One aspect of corruption ongoing is the return of customer funds. Autism Capital, a crypto researcher, claims that user funds are being returned at the lower dollar value from 2 years ago whilst FTX’s legal team are able to sell the underlying asset off at 4 times the market value and pocket the difference. He also highlights the deliberately weak coverage of SBF’s campaign funding violation trial – whereby the political dimension of corruption could be revealed.
Addendum: Fortunately I waited until the very last day of the year to finish this article. We are presented with the news today that whilst SBF was found guilty on 7 charges earlier in 2023, that the second trial, for 5 more charges including unlawful campaign contributions, would be dropped. The Department of Justice claim they have already seen much of the evidence and that the case should be dropped in the interest of expediency. We can therefore conclude that the SBF case exemplifies the corruption of the US political class of today. There is an open door between regulators and corrupt actors to ensure that predatory financial corporations are allowed to victimise customers with no oversight or prevention. It also highlights how the politicians themselves are owned by their donors, be they economic such as SBF, or military such as Nikki Hayley being on the board of Boeing, I digress.
Regulation
As aforementioned, the job of regulating crypto in the USA seems to fall unto the SEC. The SEC was created in the shadow of the Wall Street crash. FDR was on a spate of alphabet agency creation; this agency was to protect investors from the exigencies of high-risk financial schemes. However, as with most regulation bodies they become co-opted by the groups whose behaviour they should be curtailing and often become toothless pawns. The case of SBF, Gensler and the SEC demonstrates this – and Gensler’s role is still under some scrutiny. However, there is much political lobbying for cryptocurrency and related industries to fall under the remit of the CFTC: the Commodity Futures Trading Commission. They are similarly poised to regulate, in particular, speculative investment devices – such as stock investment. They also are seeking to bring crypto under their wing by expanding their purview. Throughout 2023, the US Senate have held a commission on this expansion of CFTC’s role in regulating cryptocurrency as well as the burgeoning carbon credit markets.

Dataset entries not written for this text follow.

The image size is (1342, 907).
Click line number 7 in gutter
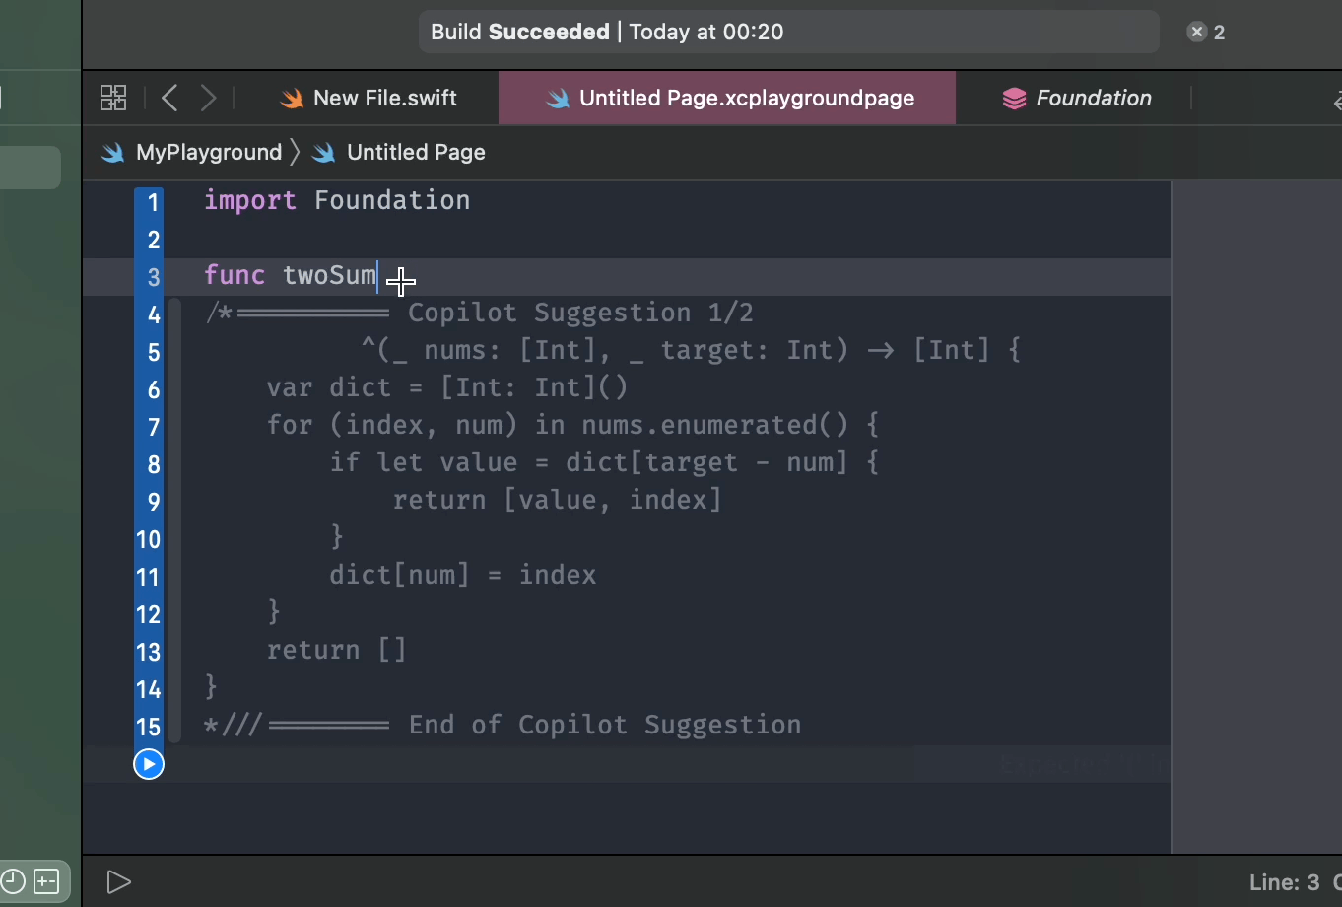pos(153,427)
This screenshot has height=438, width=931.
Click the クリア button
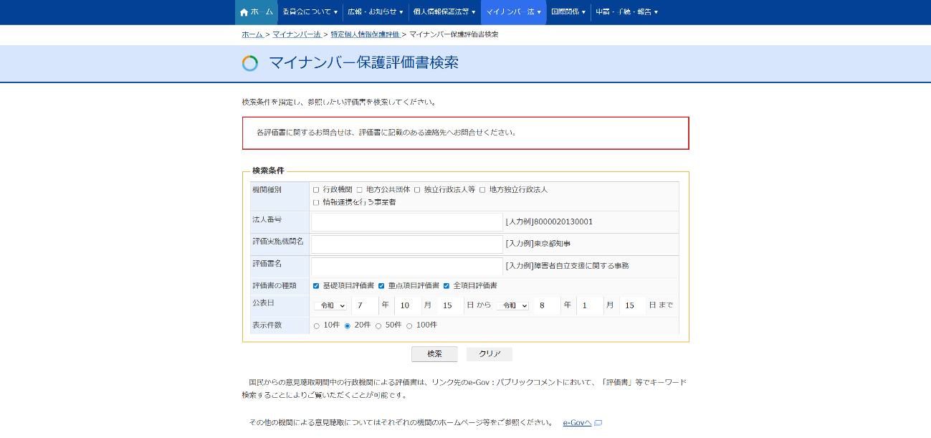point(489,353)
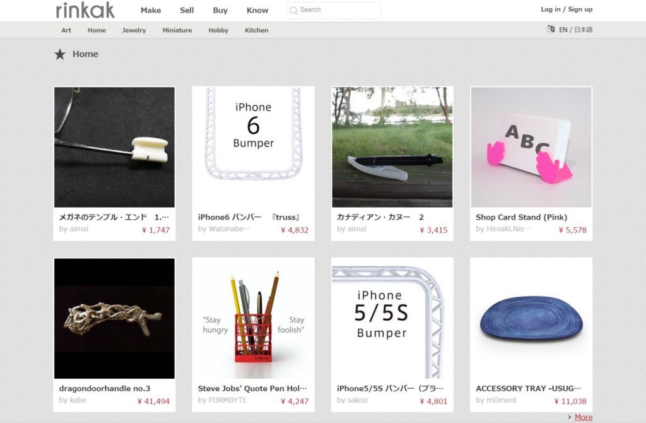
Task: Click the language translate icon
Action: 551,29
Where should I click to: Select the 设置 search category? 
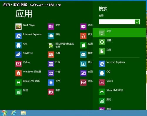tap(119, 42)
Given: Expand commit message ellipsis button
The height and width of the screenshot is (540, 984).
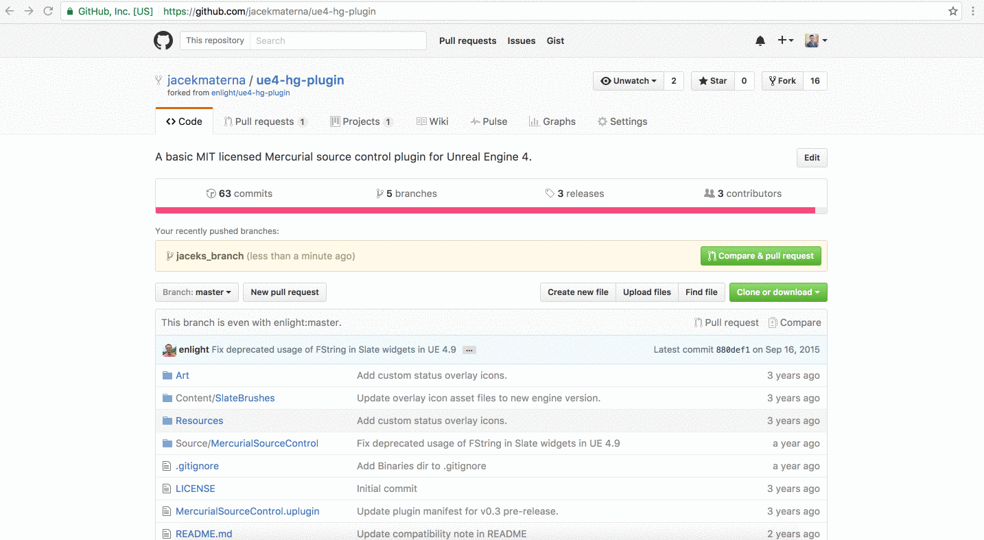Looking at the screenshot, I should (469, 350).
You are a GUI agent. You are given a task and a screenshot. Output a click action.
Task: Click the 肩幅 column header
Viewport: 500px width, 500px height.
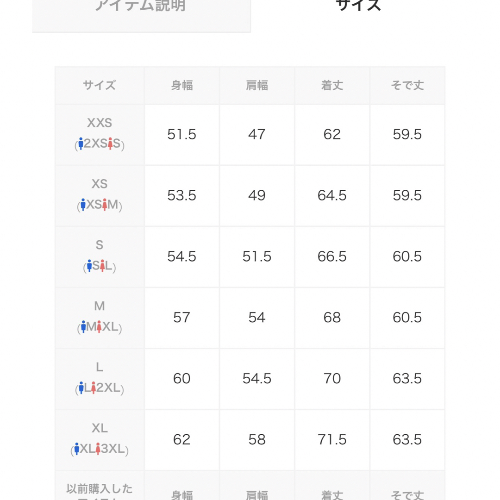pyautogui.click(x=257, y=86)
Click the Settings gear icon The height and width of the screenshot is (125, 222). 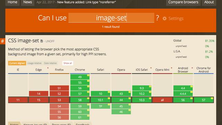click(x=164, y=18)
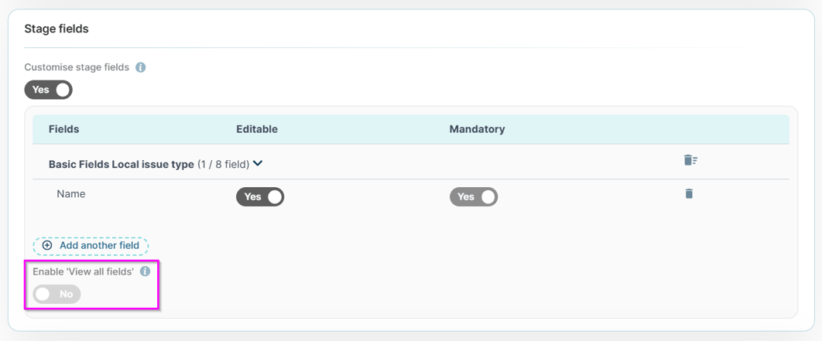
Task: Click the (1 / 8 field) count text
Action: click(x=223, y=165)
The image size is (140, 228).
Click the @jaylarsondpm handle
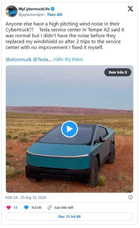[31, 15]
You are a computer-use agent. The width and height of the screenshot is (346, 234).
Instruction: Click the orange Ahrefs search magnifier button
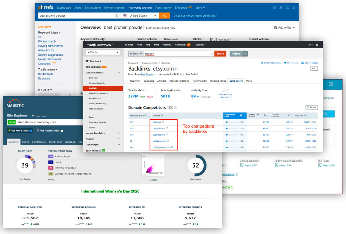click(164, 16)
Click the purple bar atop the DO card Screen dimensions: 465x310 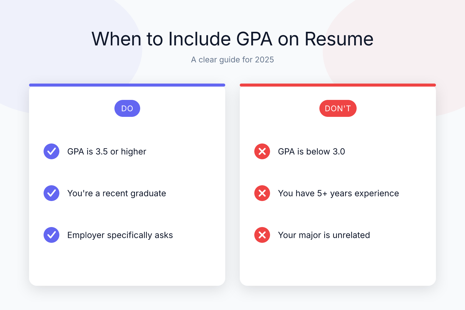(127, 85)
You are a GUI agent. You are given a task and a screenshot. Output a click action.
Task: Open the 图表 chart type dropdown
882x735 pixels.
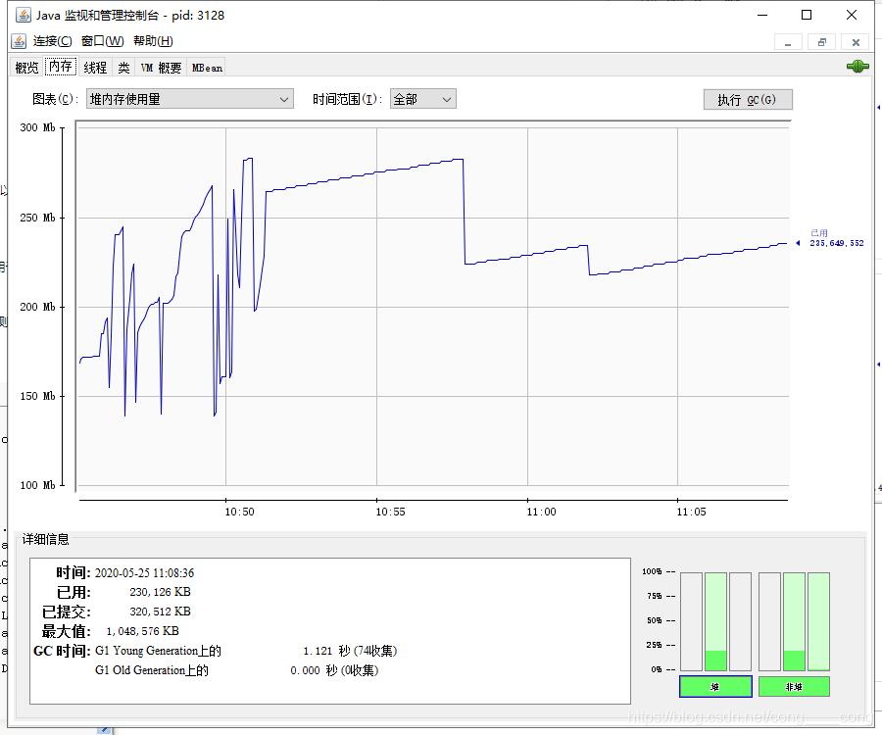(189, 99)
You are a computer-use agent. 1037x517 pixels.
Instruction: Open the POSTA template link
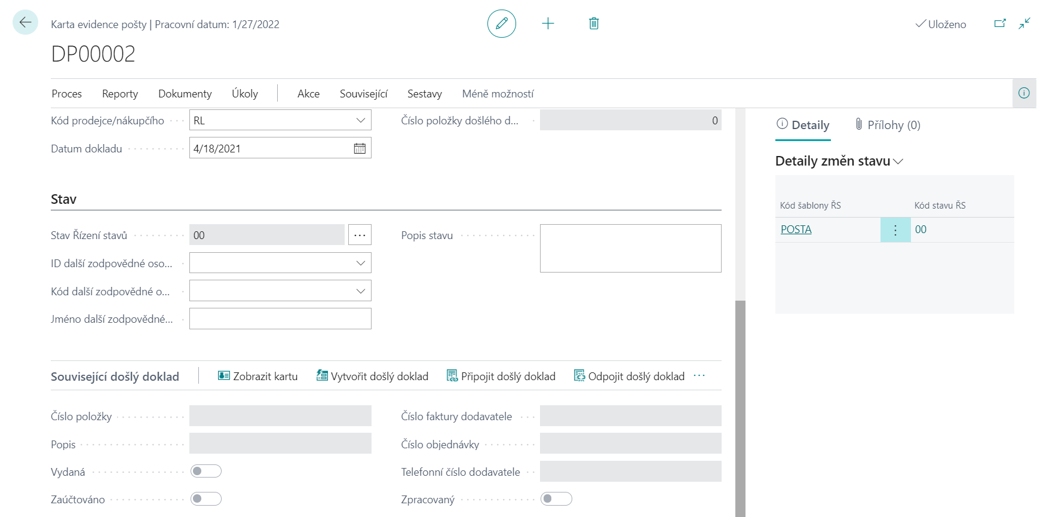click(x=796, y=230)
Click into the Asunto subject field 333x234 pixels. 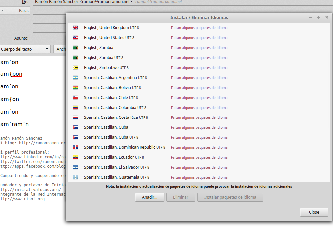tap(48, 38)
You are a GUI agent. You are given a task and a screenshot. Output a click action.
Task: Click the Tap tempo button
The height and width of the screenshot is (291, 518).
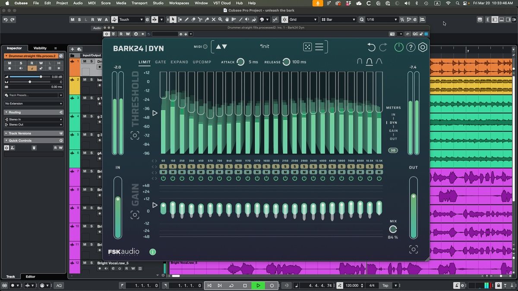click(x=386, y=285)
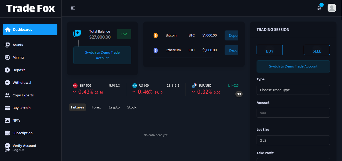The width and height of the screenshot is (342, 161).
Task: Click the Total Balance wallet icon
Action: [77, 34]
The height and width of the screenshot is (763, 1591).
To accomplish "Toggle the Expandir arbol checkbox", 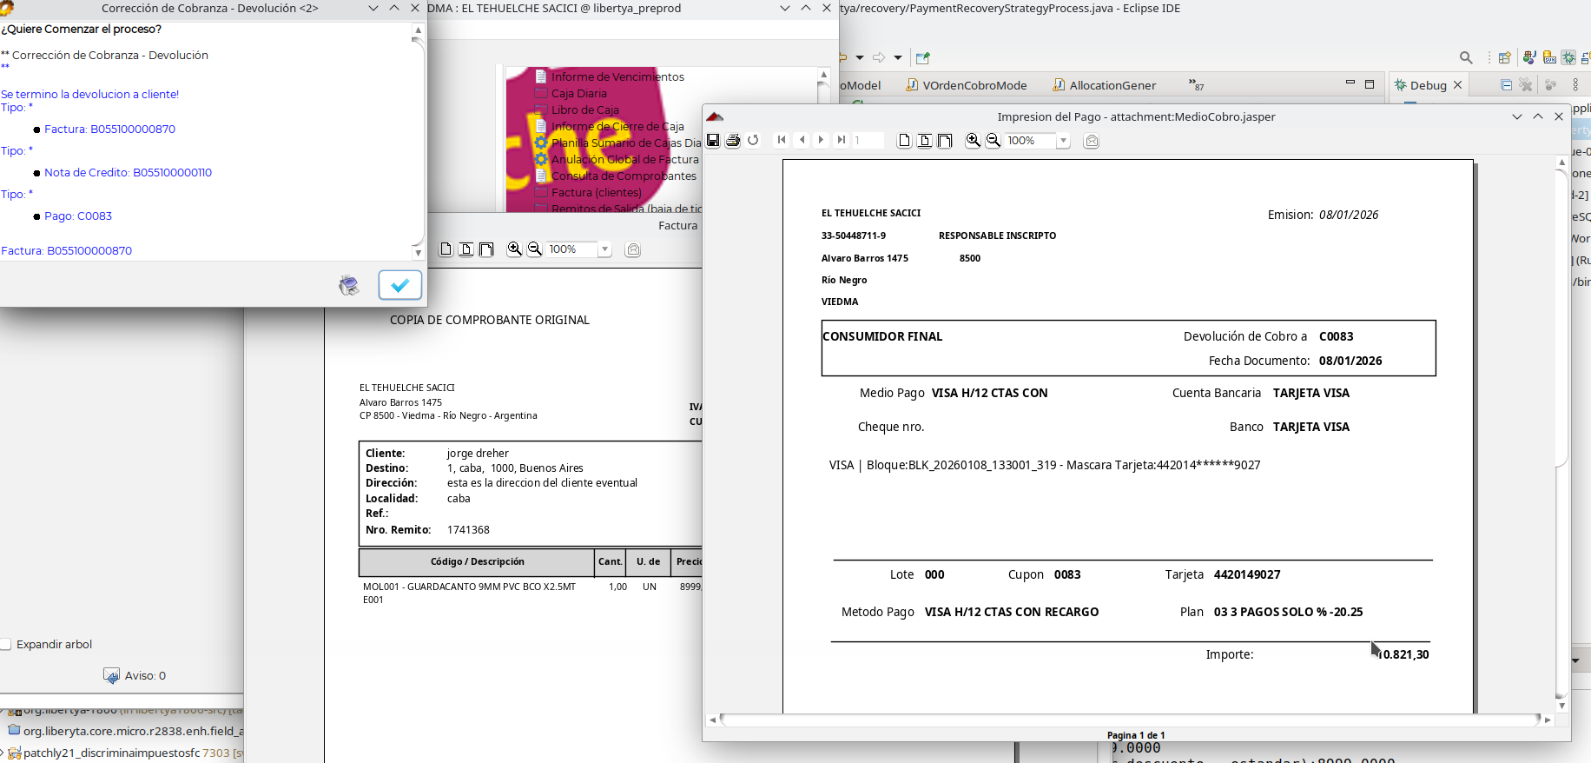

A second and vitally important arena of regulation to mention is ETFs. An ETF, an Exchange-traded Fund is a financial instrument that people can buy or sell in a similar way to a stock or share. Some ETFs are bundles of shares held by a company. ETFs are pertinent here because a number of the biggest investment firms in the world are vying to create a Bitcoin spot ETF. This would be tied to the price of Bitcoin – it would be a bet on if you think the price of Bitcoin would go up or down. An ETF allows people to participate in the hype around Bitcoin without the regulatory jamboree of buying and taking the actual asset into self-custody.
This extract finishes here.